O estudo mostra que as economias mais ricas que estão avançando mais rápido, vão ter melhores resultados. No caso do Brasil, a OCDE estima que deveremos crescer 3,7%, um dos piores índices do G20. Segundo a OCDE, deveremos ficar acima do Japão, uma economia madura, e Arábia Saudita e Rússia. Em muitas economias avançadas, mais pessoas estão sendo vacinadas, pacotes de estímulo estão ajudando a estimular a demanda e as empresas estão cada vez mais se ajustando às restrições que visam impedir a propagação do vírus. Na América Latina, deveremos crescer menos que o México e Argentina.
Em outros lugares, no entanto, especialmente em muitas economias de mercado emergentes, como é o caso do Basil, onde o acesso às vacinas e a extensão do apoio público são limitados, a recuperação econômica será modesta.
A OCDE revisou para cima suas projeções de crescimento para as principais economias do mundo desde o Full Economic Outlook anterior , publicado em dezembro de 2020. A Organização agora espera um crescimento do PIB global de 5,8% neste ano (ante 4,2% em dezembro passado), graças a recuperação impulsionada pelo plano de estímulo público dos Estados Unidos e 4,4% em 2022 (ante 3,7% em dezembro). A economia global agora voltou aos níveis de atividade anteriores à pandemia, mas a renda real global ainda será cerca de US $ 3 trilhões a menos do que seria sem ela no final de 2022. crise.
Segindo o Economic Outlook, enquanto uma proporção significativa da população mundial não for vacinada e o risco de novas ondas permanecer, a recuperação permanecerá desigual e não imune a novos contratempos. A manutenção de algumas restrições específicas sobre viagens e atividades pode permanecer necessária, em particular para viagens internacionais. Isso pesará sobre as perspectivas de recuperação total em todos os países, mesmo naqueles onde as campanhas de vacinação avançam rapidamente e as taxas de contaminação são baixas.

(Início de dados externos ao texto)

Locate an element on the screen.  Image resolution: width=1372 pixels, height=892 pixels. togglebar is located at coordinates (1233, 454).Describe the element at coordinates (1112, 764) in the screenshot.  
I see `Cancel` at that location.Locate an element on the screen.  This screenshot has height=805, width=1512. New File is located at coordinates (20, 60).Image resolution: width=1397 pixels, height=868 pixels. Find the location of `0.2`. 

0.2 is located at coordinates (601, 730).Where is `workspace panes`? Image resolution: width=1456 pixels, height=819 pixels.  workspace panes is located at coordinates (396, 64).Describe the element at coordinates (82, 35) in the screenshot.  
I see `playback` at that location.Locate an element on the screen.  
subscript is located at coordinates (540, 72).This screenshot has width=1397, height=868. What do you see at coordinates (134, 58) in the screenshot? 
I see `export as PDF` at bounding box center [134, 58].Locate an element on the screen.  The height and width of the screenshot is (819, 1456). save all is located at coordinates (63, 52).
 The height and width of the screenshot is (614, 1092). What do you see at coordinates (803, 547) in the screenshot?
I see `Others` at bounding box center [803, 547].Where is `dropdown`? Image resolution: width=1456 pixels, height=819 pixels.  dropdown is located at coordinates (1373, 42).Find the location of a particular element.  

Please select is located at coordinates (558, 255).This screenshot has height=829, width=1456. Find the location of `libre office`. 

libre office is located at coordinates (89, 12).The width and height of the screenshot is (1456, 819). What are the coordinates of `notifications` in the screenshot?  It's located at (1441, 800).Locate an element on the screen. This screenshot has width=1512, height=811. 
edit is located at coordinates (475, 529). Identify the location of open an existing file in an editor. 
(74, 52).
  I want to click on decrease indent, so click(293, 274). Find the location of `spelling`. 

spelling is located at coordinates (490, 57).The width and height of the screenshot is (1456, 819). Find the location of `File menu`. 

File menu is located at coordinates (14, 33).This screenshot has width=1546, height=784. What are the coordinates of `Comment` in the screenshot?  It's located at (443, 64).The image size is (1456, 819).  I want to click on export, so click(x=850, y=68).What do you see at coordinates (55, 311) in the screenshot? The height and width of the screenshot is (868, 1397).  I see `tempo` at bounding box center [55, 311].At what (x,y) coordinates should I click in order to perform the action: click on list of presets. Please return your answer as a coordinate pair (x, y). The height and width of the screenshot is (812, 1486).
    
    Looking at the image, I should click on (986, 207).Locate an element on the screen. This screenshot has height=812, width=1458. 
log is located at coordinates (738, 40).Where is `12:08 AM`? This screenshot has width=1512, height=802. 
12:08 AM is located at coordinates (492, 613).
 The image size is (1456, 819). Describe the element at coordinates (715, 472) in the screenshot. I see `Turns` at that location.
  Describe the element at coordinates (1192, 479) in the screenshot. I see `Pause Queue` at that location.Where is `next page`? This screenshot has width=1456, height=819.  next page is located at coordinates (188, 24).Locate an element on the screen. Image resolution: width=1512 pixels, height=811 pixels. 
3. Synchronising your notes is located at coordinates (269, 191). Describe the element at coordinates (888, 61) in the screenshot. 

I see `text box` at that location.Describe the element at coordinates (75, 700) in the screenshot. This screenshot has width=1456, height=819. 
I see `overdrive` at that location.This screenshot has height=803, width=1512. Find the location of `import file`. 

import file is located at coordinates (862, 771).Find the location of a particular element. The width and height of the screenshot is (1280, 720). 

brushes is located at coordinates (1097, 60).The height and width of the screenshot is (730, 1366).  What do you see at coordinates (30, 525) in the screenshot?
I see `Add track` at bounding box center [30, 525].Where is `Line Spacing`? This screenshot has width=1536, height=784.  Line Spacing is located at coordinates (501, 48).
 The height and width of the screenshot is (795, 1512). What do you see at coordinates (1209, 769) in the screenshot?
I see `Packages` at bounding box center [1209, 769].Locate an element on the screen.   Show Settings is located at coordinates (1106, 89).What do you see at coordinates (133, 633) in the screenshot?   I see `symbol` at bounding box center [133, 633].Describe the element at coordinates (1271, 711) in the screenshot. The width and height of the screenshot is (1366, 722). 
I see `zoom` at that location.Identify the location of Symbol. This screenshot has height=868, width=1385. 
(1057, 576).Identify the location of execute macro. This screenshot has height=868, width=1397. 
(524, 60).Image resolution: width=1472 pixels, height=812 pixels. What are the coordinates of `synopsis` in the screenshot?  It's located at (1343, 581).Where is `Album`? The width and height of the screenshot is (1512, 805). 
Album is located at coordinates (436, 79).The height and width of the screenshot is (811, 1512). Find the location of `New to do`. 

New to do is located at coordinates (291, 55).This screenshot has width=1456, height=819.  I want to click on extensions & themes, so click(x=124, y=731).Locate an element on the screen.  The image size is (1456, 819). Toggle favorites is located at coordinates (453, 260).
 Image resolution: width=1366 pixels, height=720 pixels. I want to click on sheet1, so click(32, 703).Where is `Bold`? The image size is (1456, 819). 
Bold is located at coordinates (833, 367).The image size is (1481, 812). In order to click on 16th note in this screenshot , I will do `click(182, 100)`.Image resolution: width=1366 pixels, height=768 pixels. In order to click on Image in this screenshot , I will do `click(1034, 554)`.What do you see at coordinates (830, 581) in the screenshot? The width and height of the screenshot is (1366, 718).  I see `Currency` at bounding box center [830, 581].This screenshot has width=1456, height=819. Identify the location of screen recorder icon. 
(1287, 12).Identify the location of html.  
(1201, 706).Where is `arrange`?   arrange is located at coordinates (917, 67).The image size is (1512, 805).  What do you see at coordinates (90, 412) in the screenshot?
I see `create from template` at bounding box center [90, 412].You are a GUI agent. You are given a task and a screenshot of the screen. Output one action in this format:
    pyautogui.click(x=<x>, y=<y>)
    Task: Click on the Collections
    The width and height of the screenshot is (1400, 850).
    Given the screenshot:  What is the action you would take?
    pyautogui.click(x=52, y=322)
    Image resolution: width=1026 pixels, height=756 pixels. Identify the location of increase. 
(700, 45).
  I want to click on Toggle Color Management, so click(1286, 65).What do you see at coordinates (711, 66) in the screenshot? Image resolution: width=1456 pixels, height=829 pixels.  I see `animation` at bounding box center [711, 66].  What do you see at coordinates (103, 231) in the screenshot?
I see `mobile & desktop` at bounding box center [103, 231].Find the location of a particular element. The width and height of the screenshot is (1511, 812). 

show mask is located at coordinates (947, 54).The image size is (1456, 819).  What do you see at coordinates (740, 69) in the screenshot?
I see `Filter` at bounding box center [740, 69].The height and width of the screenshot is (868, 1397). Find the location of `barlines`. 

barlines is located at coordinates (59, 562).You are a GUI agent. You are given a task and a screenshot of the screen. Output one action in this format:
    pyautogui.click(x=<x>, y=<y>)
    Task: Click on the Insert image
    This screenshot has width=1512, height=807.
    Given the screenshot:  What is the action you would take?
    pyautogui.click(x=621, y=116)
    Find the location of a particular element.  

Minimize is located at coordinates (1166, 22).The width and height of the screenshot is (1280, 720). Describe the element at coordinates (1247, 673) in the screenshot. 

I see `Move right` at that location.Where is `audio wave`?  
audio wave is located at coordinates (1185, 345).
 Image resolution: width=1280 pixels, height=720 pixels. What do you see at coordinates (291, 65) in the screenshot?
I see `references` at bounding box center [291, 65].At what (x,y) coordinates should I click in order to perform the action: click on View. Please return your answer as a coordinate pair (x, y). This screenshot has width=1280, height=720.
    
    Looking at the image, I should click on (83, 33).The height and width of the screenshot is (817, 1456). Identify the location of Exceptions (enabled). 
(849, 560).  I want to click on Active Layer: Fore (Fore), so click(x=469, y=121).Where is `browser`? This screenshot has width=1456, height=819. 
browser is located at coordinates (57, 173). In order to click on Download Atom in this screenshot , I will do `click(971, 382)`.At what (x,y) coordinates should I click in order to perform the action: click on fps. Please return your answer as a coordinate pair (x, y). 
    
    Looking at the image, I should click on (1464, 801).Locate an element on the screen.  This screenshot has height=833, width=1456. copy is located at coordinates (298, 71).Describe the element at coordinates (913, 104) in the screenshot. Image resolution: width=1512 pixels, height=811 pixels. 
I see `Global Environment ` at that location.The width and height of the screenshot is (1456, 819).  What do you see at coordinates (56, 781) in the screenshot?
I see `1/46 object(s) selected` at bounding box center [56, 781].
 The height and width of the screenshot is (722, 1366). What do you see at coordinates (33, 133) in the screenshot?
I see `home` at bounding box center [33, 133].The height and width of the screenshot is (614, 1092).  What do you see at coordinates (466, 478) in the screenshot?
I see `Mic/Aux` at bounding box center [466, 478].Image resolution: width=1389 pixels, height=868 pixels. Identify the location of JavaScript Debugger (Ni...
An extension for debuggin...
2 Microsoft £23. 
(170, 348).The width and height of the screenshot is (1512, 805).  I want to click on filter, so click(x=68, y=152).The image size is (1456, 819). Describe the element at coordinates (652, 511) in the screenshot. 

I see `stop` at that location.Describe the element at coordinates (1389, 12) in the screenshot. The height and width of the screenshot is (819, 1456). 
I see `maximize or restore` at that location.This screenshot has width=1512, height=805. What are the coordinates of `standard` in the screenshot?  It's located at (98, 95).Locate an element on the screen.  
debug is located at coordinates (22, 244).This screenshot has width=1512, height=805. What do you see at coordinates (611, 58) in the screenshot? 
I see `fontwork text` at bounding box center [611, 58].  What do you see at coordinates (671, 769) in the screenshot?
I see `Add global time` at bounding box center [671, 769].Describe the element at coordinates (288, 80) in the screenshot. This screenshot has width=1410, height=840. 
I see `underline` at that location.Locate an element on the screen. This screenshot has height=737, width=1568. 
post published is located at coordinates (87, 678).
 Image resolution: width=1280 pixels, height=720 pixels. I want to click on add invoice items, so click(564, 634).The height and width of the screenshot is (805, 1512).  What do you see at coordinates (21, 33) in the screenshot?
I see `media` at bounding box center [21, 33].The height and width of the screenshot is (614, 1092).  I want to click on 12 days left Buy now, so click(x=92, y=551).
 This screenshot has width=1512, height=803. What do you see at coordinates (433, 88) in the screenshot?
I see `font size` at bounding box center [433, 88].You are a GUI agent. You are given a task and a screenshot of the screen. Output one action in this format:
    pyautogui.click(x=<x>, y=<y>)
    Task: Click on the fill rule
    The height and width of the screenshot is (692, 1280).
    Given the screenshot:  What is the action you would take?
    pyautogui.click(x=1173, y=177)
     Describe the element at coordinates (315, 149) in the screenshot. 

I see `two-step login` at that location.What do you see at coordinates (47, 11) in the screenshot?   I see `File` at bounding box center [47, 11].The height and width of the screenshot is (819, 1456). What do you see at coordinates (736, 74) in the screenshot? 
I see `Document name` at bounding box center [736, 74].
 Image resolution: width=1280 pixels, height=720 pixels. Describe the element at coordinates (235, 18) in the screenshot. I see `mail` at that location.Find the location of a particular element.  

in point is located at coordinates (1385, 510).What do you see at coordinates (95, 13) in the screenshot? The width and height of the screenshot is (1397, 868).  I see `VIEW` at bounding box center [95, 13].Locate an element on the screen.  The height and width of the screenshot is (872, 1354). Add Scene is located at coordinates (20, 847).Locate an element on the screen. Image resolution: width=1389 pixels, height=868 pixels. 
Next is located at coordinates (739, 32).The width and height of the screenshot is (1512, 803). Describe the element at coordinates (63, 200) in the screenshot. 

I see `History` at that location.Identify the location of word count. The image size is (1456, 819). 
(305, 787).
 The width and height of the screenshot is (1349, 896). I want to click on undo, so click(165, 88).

Estratégias de saúde pública, a velocidade das campanhas de vacinação e medidas de estímulo fiscal e monetário, bem como a importância relativa de setores duramente afetados, como o turismo, são fatores que explicam essas disparidades. Embora a renda na Coréia e nos Estados Unidos já tenha retornado aos níveis anteriores à pandemia, grande parte da Europa levará mais um ano para que ela se recupere novamente. No México e na África do Sul, esse processo pode levar de três a cinco anos.
Incerteza
Uma incerteza considerável cerca as projeções, embora os riscos tenham se tornado mais equilibrados entre os potenciais efeitos positivos e negativos. Em países onde a vacinação não é generalizada, o risco de novas ondas permanece muito alto devido ao possível surgimento de novas variantes resistentes à vacina. Esta situação desencadearia novas medidas de travagem e atrasaria a recuperação económica.
Poupança
No cenário favorável, a elevada poupança das famílias acumulada durante a crise pode ser liberada com a reabertura das economias, levando o consumo e o crescimento a níveis acima do esperado, principalmente nas economias avançadas.
Inflação
Nessas economias, a liberação da demanda não atendida, junto com as interrupções nas cadeias de abastecimento causadas pela pandemia, poderia elevar a inflação e as taxas de juros de mercado, o que por sua vez poderia colocar em risco os países em desenvolvimento com dificuldades financeiras e as economias emergentes vulneráveis. No entanto, de acordo com as Perspectivas Económicas, esta subida da inflação será, sem dúvida, temporária, uma vez que as perturbações deverão começar a dissipar-se no final do ano, com a normalização das capacidades de produção e o reequilíbrio do consumo de bens aos serviços. A OCDE acrescenta que, dado o número de pessoas desempregadas, é improvável um ciclo de aumentos salariais e aumentos significativos de preços.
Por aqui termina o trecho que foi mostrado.